I’ve often felt, guiltily, that I should keep a diary, on the grounds that it is a thing Real Writers do. For a few years, as a teenager, I tried – but at some point, I realised I was recording only the moments of drama, the memorable stuff, not the quieter, everyday bits of living. I abandoned the diary and went back to climbing trees, falling off horses, running around the neighbourhood playing wildly inventive games with other friends, reading voraciously, et cetera.
Then I tried again as an adult, but this time, I found that I was recording only the quiet moments, the butterfly-watching, garden-tending, cookie-baking moments – life was too busy during the swirling dramatic bits for me to remember to keep a record.
These days, if there’s something I want to remember – a snatch of dialogue, a glimpse of strangers in the wood – I put it down on an index card, and leave it at that.

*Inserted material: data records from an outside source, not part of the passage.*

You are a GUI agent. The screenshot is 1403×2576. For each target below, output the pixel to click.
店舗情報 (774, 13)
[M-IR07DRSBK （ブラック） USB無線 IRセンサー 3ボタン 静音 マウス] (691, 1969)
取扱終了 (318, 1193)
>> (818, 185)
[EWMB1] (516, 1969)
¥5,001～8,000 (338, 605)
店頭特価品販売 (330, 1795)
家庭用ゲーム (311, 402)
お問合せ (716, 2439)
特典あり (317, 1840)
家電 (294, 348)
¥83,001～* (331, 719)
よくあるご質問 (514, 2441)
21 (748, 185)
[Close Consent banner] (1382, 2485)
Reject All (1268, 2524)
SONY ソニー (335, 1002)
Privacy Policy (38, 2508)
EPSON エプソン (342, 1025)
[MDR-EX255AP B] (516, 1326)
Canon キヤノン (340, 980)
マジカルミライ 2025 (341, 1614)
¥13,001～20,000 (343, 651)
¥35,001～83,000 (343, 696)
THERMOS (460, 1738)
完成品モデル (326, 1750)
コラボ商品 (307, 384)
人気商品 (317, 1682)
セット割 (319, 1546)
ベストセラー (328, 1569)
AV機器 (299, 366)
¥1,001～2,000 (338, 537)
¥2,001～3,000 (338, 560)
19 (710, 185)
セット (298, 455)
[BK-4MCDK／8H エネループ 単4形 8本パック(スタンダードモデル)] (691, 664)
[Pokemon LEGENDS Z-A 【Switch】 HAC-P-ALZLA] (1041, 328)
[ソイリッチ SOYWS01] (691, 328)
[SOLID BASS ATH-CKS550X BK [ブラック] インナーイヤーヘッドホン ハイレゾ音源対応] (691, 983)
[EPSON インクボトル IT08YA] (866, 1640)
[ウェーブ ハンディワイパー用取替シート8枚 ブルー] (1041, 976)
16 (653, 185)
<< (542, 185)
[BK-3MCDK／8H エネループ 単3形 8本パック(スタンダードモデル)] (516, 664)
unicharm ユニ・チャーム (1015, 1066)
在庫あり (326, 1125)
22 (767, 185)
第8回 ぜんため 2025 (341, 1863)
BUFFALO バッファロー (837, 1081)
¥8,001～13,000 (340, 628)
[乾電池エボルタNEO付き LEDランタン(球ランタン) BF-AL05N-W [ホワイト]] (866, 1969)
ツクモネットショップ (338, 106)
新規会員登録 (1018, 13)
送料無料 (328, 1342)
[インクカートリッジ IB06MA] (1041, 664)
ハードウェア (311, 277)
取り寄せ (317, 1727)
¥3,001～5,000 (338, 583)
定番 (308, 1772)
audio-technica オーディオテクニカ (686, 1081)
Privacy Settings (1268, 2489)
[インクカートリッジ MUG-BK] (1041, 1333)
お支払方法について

Or I take a quick photograph. The one above is from the time I lived in Calvim in Goa. I was writing The Hundred Names of Darkness at a friend’s home, which was in a small village connected only by ferry to the mainland, at that time. I assumed I would remember everything about living there – the walk past the jackfruit trees and the cows, past the Sevros bakery, past the paddy fields, past the gap in the road where we would pause to see if a brown snake who lived by a rock wished to cross, which she sometimes did, down to the ferry proper, with its mangroves on the other side, the water snakes forming black ribbons in the water. I had forgotten all of that, or stored it elsewhere, in another box in the brain, until I saw this photograph this morning; the picture brought it all back, and now I have immense river-nostalgia.
Here is more about Paul’s elegant method, and Bob, her Book of Books – what a precise, accurate way to keep a record of the passing years!
“It is quite heroic to list with honesty everything that once appealed to you, without snobbery or discomfort. Even for the most fearless of diarists, much of the shadowed truths of their lives lie in what was not recorded, the moments that slipped through the fishing net of journal entries. Reading Paul, I began to see how much the books you gravitate towards reveal about your truest loves, your most instinctive urges, as well as more thoughtful, curated appetites.”